TRY IT
Where does the word "screenshot" appear in the entries below? Copy each line that holds it.

PROVIDED RECORDS
==*==

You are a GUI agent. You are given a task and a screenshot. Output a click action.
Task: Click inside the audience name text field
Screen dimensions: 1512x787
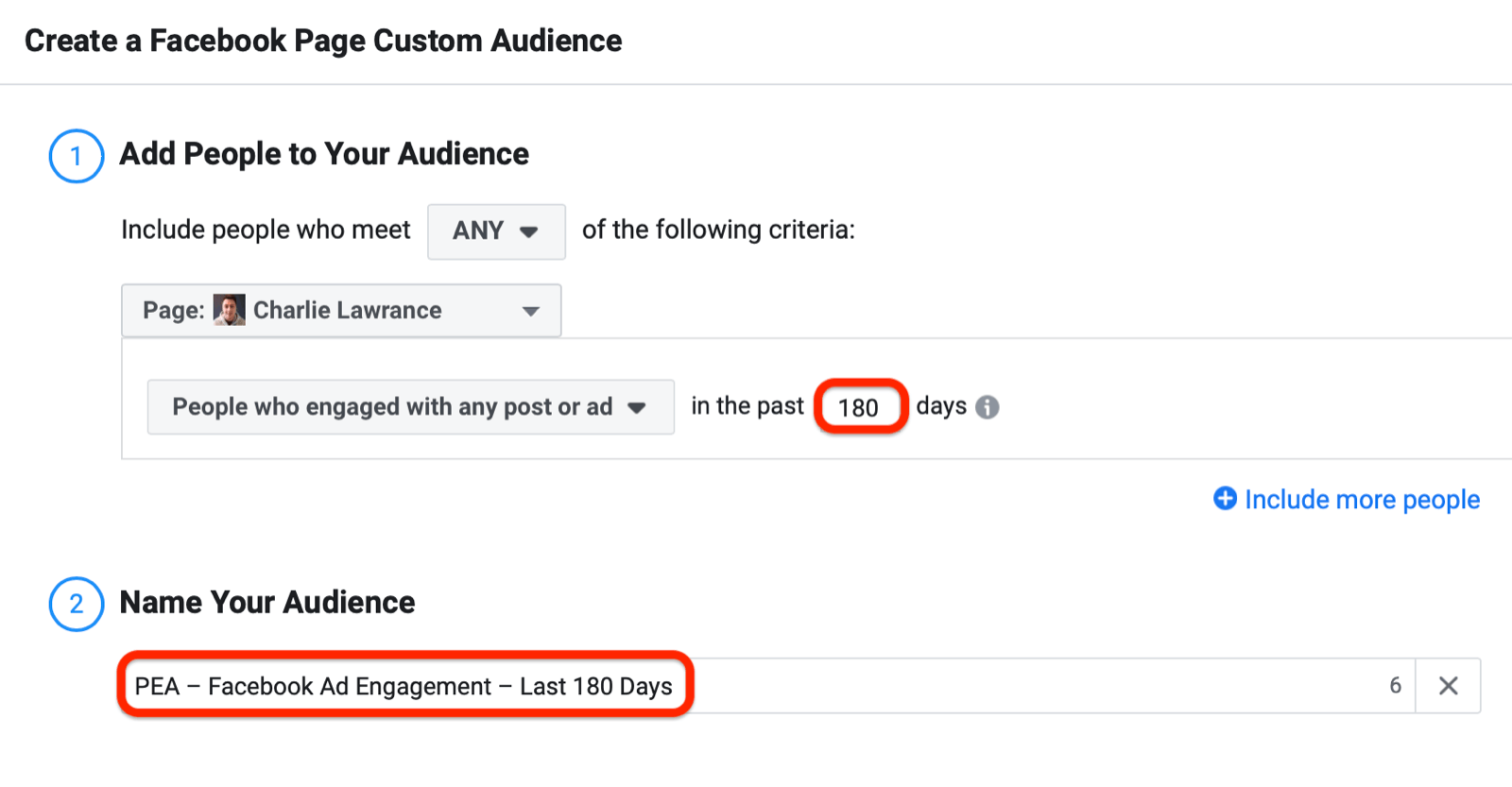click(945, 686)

==*==

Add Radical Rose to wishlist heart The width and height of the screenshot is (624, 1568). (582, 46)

==*==

SOLVED PROBLEM
You are a GUI agent. You are given a task and a screenshot. Output a click action.
Add Radical Rose to wishlist heart The width and height of the screenshot is (624, 1568). (582, 46)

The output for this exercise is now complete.